Letters and diary from Métis leader Louis Riel on display in Calgary


An exhibit featuring private letters and a journal written by Louis Riel is currently on display at the University of Calgary.

Devotion, Louis Riel Writes Home features correspondence from Riel to his family while in exile after the Red River resistance from the 1870s to 1880s while he spent time in New York, Massachusetts and New Hampshire.

Annie Murray, the rare books and special collections librarian at the university, bought the collection from a bookstore – who in turn – bought it from people who said they were decedents of Riel.

Murray said she included writings that showed Riel’s life outside his very public profile.

“What I included was his more personal writings, which was often imbued with spirituality,” she said. “And that’s why I chose the name Devotion for the show. Louis Riel was profoundly devoted to his family. He was devoted to God. And he was devoted to the Métis people.”

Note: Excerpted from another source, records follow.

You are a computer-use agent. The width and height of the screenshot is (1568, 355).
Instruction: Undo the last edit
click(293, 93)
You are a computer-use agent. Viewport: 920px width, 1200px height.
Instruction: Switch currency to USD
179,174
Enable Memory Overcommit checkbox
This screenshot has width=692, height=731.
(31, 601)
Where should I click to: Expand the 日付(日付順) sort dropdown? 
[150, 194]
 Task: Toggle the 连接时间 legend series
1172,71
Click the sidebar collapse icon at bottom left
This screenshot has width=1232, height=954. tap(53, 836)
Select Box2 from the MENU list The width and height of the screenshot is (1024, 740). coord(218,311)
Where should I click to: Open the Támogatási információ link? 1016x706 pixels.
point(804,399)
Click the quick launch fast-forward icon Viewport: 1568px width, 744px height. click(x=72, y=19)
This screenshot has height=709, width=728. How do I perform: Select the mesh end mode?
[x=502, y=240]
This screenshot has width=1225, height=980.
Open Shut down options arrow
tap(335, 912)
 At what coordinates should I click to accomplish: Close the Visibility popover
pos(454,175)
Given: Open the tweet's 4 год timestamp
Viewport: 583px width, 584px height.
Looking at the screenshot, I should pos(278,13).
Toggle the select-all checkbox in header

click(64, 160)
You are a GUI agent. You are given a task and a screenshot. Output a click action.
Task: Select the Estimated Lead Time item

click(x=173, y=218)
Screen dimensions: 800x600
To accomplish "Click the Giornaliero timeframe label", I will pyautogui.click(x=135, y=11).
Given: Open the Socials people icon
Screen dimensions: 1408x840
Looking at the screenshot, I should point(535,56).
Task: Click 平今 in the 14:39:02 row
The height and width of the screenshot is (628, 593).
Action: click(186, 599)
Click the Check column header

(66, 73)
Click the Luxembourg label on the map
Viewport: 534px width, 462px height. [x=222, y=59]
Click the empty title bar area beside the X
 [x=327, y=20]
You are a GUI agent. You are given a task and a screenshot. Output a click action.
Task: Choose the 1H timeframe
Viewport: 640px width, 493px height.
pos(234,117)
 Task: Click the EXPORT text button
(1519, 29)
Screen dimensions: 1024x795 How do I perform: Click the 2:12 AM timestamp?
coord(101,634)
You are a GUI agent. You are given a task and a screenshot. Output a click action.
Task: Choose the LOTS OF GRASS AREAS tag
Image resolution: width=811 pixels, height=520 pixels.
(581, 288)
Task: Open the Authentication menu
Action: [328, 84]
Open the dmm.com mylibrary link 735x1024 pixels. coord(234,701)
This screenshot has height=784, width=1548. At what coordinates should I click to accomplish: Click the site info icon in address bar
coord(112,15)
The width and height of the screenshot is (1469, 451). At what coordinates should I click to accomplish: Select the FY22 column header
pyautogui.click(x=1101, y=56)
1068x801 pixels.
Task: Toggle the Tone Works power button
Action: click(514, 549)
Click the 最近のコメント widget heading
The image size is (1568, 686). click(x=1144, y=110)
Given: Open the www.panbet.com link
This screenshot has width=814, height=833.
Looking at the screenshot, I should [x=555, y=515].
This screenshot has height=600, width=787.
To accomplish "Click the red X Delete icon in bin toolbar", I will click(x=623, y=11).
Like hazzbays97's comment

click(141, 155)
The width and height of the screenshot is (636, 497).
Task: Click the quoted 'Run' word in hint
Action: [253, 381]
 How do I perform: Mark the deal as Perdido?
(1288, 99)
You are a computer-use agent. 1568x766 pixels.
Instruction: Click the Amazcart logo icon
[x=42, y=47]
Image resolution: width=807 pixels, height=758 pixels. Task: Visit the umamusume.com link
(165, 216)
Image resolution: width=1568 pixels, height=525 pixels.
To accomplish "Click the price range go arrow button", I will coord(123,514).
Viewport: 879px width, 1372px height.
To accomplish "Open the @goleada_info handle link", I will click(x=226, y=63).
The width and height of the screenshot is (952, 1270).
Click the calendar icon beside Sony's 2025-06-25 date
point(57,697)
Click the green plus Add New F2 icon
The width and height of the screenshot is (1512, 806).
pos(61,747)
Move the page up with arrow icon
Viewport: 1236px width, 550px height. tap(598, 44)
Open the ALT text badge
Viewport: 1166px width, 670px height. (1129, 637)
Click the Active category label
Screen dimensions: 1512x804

Riel is most famous for his political life in Manitoba and Saskatchewan. He led the resistance against the government and was eventually hanged for it in 1885.

These letters to his family, written mostly in French, detail his life across the many other parts of America before settling down in Montana and raising a family and coming back to Canada.

“It takes us from this young man who was involved in the Red River Resistance, in ‘69 and ‘70, to these years in the ‘70s where he is living down in the states, visiting various friends trying out various jobs, eventually moving west to Montana,” Murray said.

“So it was this what was Riel up to in the interlude years between these big moments in his life. That is what is what a lot of these letters capture.”

Murray says the letters show a unique insight into how Riel loved his family.

“I chose these because they give some insight into what was some of the things going on in Louis Riel’s mind and who was he the most connected to,” she says. “He was very close to his sister Octavie and when Octavie got married to Louis Lavallee, Louis Lavallee was basically his brother. They became so close. So it taught me who was Louis Riel’s trusted inner circle. There was his sister Octavie, his brother in law, Louis Lavallee.

“When his younger brother Joseph grew up, eventually Joseph became someone he wrote to much more.”

Louis Riel
A shot of Louis Riel’s diary at the University of Calgary. Photo: Chris Stewart/APTN.

One of Riel’s diaries is also on display with notes at the back written by others.

“Following Louis Riel’s execution, in the back of the diary, there are all these contributions from others about what happened to Louis Riel. What does Louis Riel mean? Why is he so significant? What was this terrible injustice that occurred?

“So I hope that community members, descendants, scholars, people who kind of know the figures from this time in history. Maybe eventually they can figure out who wrote all these other things in the notebook.”

The exhibit runs until the beginning of September.